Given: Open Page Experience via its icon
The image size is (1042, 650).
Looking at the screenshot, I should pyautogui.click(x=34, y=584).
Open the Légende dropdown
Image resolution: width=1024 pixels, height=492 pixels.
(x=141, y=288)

□ □ □

TASK PROMPT »
Starting at the line that contains "Image resolution: width=1024", retype every line through the end of the records exactly, and nothing else.

SOLVED EXERCISE »
Image resolution: width=1024 pixels, height=492 pixels.
(x=141, y=288)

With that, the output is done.